Zones, and why mine were wrong
May 20, 2026
For two years I trained off heart-rate zones a Garmin watch calculated from 220 minus my age. The watch put my Zone 2 ceiling at 152 bpm. I rode and ran below that ceiling, called it aerobic, and waited to get faster. I got slightly faster. Not at the rate the volume should have produced.
The problem was that 220 minus age is a population-average estimator with a standard deviation of roughly ±10 bpm. My actual max HR, measured on a hill repeat session with a chest strap to exhaustion, is 198. The watch had me at 200, close enough. But the formula it used to derive zones from that max underestimated my lactate threshold by 14 bpm.
The right way to set zones is a field test. I used the simplest one: a 30-minute time trial on a flat course, all-out, with HR averaged over the last 20 minutes. That number is a reasonable proxy for lactate threshold HR (LTHR). Mine came back at 178. Aerobic threshold sits roughly 30 bpm below that. So my true Z2 ceiling is 148, not 152, and the top of Z2 isn’t a soft cap — it’s where lactate starts to rise out of steady state. Four bpm matters more than it sounds, because the curve isn’t linear near threshold.
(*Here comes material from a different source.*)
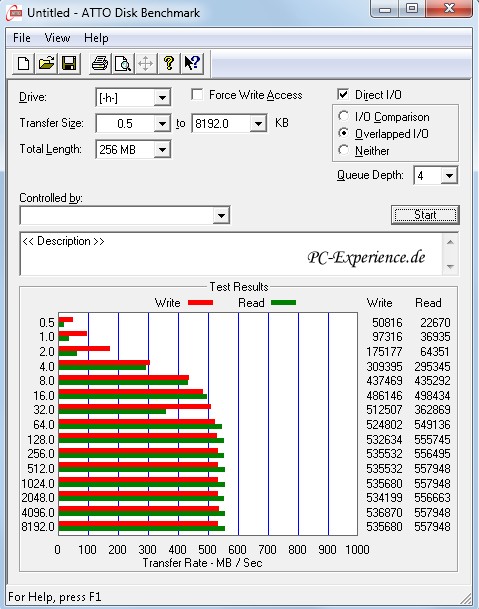Choose the Neither radio option
This screenshot has height=609, width=479.
click(343, 150)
I retested on the bike separately. Cycling LTHR was 168, ten bpm below running, which is the expected gap (smaller muscle mass recruited at the same cardiac output). Running LTHR of 178, bike LTHR of 168, swim I don’t bother with HR for because the dive reflex makes it noisy.
Now I train in five zones derived from those two numbers:
| Zone | Bike HR | Run HR | Purpose |
|---|---|---|---|
| Z1 | <134 | <142 | Recovery |
| Z2 | 134-150 | 142-160 | Aerobic base |
| Z3 | 151-160 | 161-170 | Tempo |
| Z4 | 161-170 | 171-180 | Threshold |
| Z5 | >170 | >180 | VO2 max |
The 80/20 polarized prescription says 80% of weekly training time below Z2 ceiling, 20% above Z4 floor, almost nothing in Z3. Z3 is the trap. It feels productive, fatigues you like threshold work, and produces the adaptations of neither. I now spend more time genuinely easy than I would have predicted I could tolerate, and the hard days are harder.
Retest every eight weeks. Fitness shifts the curve.